1. In deze uitspraak beslist de voorzieningenrechter op het verzoek om een voorlopige voorziening van verzoekers tegen de afwijzing van de aanvraag van verzoekers. Het oordeel van de voorzieningenrechter heeft een voorlopig karakter en bindt de rechtbank in een (eventueel) bodemgeding niet.
1.1.
Omdat het verzoek kennelijk gegrond is doet de voorzieningenrechter uitspraak zonder zitting. Artikel 8:83, derde lid, van de Algemene wet bestuursrecht (Awb) maakt dat mogelijk. De voorzieningenrechter legt hierna uit waarom het verzoek kennelijk gegrond is.
1.2.
De minister heeft deze aanvraag met het besluit van 1 mei 2024 afgewezen. Verzoekers hebben hiertegen bezwaar gemaakt.
1.3.
De minister heeft bij brief van 8 april 2025 laten weten zich niet te verzetten tegen toewijzing van het verzoek.
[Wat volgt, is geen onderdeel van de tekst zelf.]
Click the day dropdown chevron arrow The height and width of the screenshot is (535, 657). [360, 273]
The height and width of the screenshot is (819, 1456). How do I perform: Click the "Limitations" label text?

Beoordeling door de voorzieningenrechter

2. Op grond van artikel 8:81, eerste lid, van de Algemene wet bestuursrecht (Awb) kan hangende een bezwaarprocedure de voorzieningenrechter van de rechtbank op verzoek een voorlopige voorziening treffen als onverwijlde spoed, gelet op de betrokken belangen, dat vereist.
3. Nu de minister zich niet verzet tegen de toewijzing van de gevraagde voorziening en de voorzieningenrechter ook overigens geen beletselen ziet om dit verzoek toe te wijzen, zal de voorzieningenrechter het verzoek toewijzen in die zin dat de minister verzoekers niet mag uitzetten totdat op het bezwaar is beslist.
4. Omdat het verzoek wordt toegewezen, moet de minister het griffierecht van verzoekers vergoeden.
5. De voorzieningenrechter veroordeelt de minister in de door de verzoekers gemaakte proceskosten. Deze kosten stelt de voorzieningenrechter op grond van het Besluit proceskosten bestuursrecht voor de door een derde beroepsmatig verleende rechtsbijstand vast op € 907,- (1 punt voor het indienen van het verzoekschrift met een waarde per punt van € 907,- en een wegingsfactor 1).

Beslissing

De voorzieningenrechter:
  • wijst het verzoek om een voorlopige voorziening toe;
  • gebiedt de minister om zich te onthouden van iedere maatregel tot verwijdering of uitzetting buiten het grondgebied van Nederland van verzoekers en van voorbereidingen tot zodanige maatregelen, totdat op het bezwaar is beslist;
  • veroordeelt de minister in de proceskosten van € 907-.
  • bepaalt dat de minister het griffierecht van € 187,- aan verzoekers moet vergoeden.
Deze uitspraak is gedaan door mr. C.H. de Groot, rechter, in aanwezigheid van B.A. van der Wiel griffier, en openbaar gemaakt door middel van geanonimiseerde publicatie op rechtspraak.nl.
griffier
voorzieningenrechter
Een afschrift van deze uitspraak is verzonden aan partijen op:

Tegen deze uitspraak staat geen hoger beroep of verzet open.